Ottawa

Council approves Lansdowne rezoning

Ottawa city council has voted to approve zoning for the Lansdowne Park redevelopment.

Ottawa city council has voted to approve zoning for the Lansdowne Park redevelopment.

In a written release sent out on Tuesday, council said the redevelopment would permit "a lively mix of urban, residential, public and commercial spaces."

The rezoning allows for two residential towers — 17 and 20 storeys high — on Bank Street, as well as a row of four-storey condos, with 30-metre buildings set just behind them, along Holmwood Avenue.

The site will also include a new urban park, a stadium and civic centre. In addition, the development will include stores, restaurants, a cinema, an office building and a site for the Ottawa Farmers' Market.

The development fulfills the city's plan of creating "pedestrian and cycle-friendly urban neighbourhoods where people can live, work and play," the release said.

Capital Ward Coun.

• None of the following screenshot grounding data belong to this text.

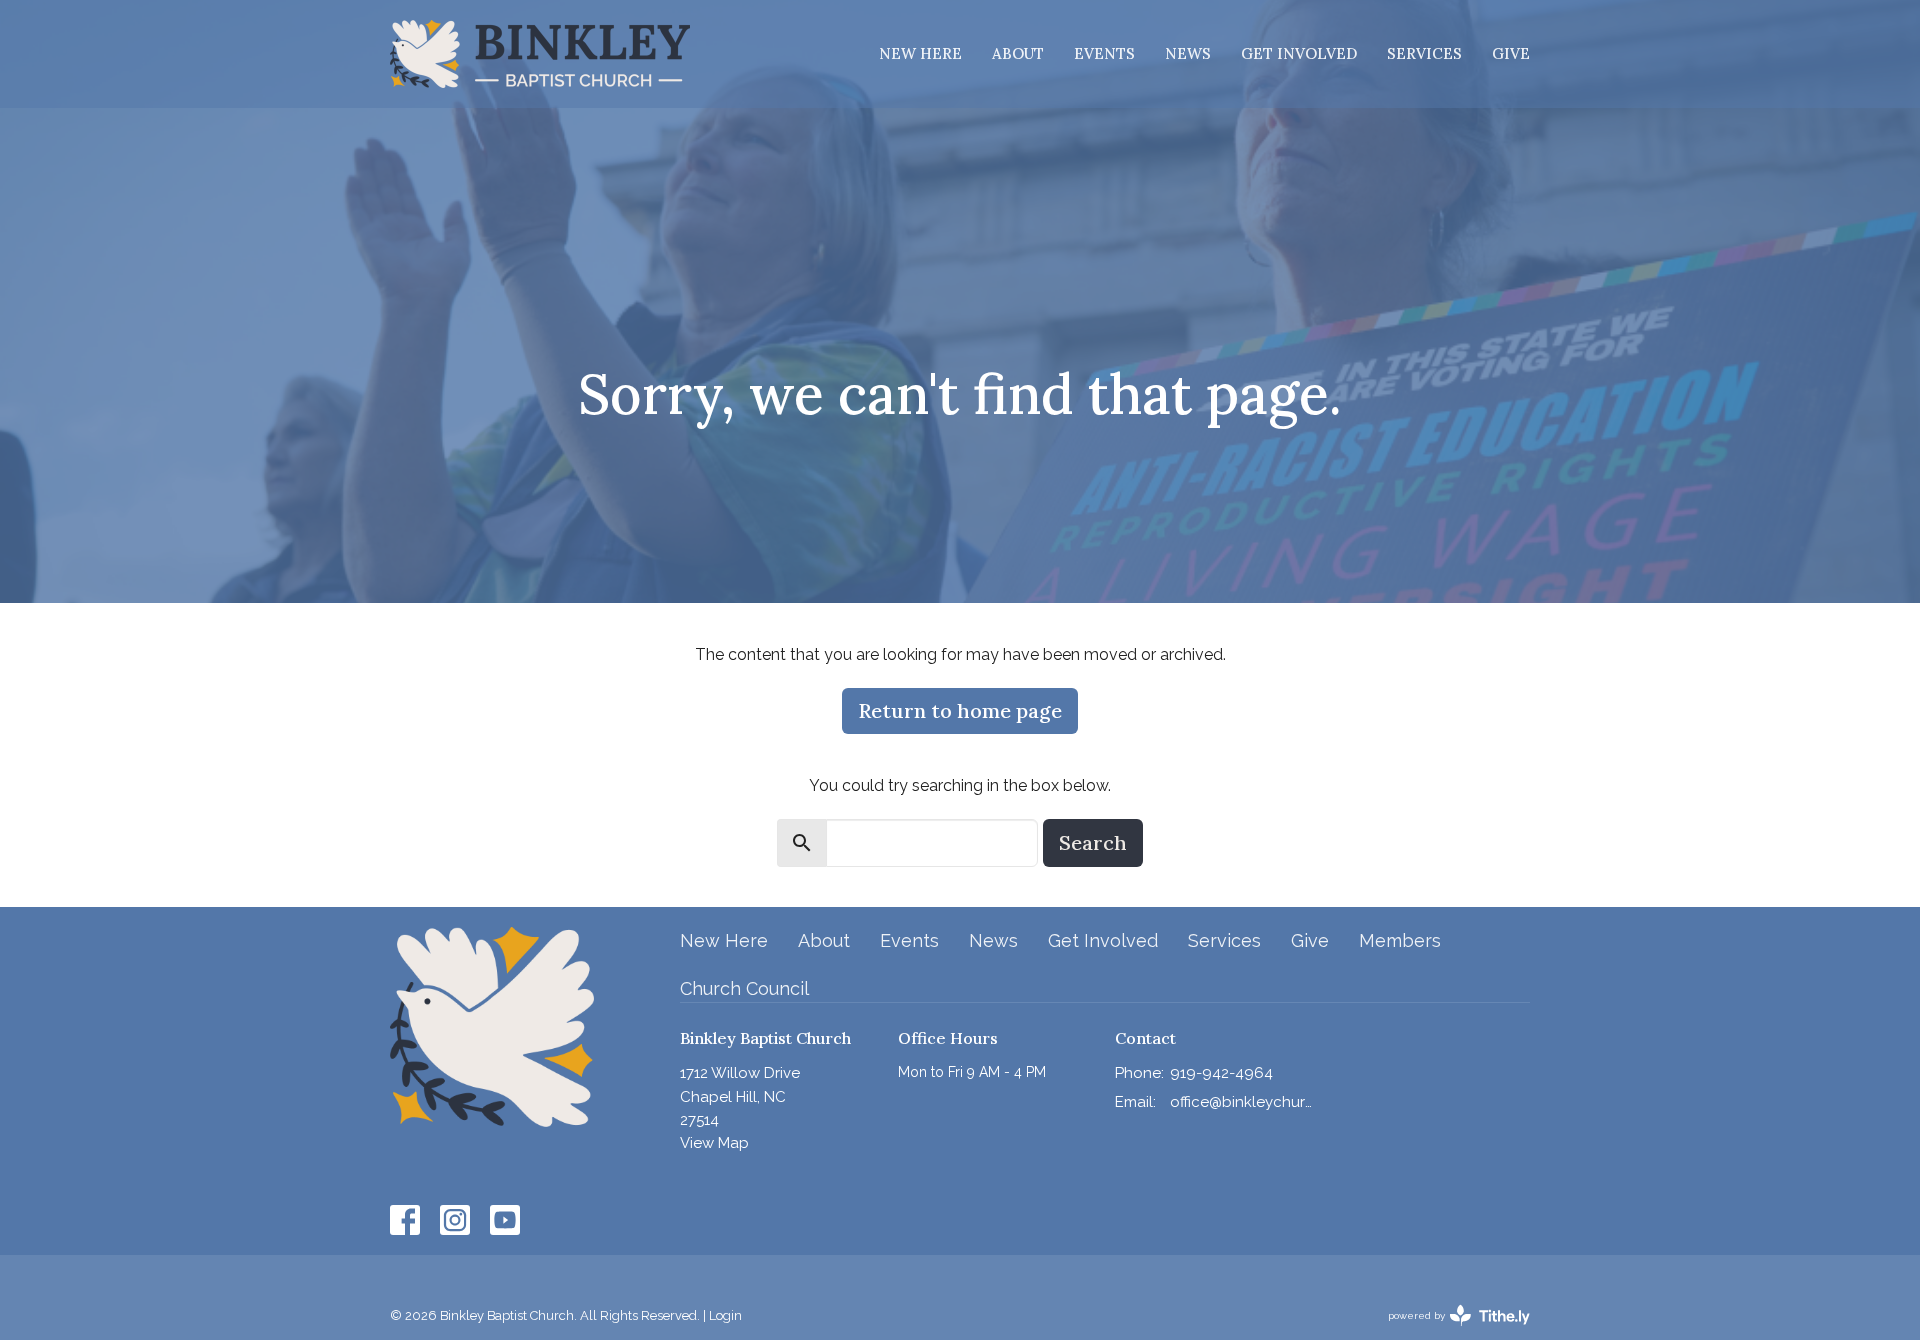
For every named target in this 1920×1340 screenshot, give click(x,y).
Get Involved (1299, 53)
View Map (714, 1143)
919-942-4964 (1221, 1073)
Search (1093, 842)
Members (1400, 940)
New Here (920, 53)
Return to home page (960, 710)
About (1018, 53)
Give (1511, 53)
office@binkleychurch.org (1241, 1102)
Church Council (744, 988)
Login (725, 1315)
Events (1104, 53)
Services (1424, 53)
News (1188, 53)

Clive Doucet had put forward a motion to put off the rezoning until after the city has received heritage reports dealing with the project, but that motion was defeated.

Doucet wanted to defer the decision in part because the Lansdowne rezoning includes the elimination of Sylvia Holden Park, a strip of grass and trees on the south side of Holmwood Avenue in the Glebe neighbourhood.

Doucet argued decommissioning any city park requires two-thirds of council to approve the decision, and no such approval has been given. Doucet said it raised the prospect that other parks in the city could be decommissioned in a similar manner, in violation of a policy adopted by the city in 1994.

The city has said the park's designation occurred before amalgamation and that the city considers the strip of land to be part of the larger Lansdowne site.

A public meeting on the development is scheduled to take place at Lansdowne in mid-October.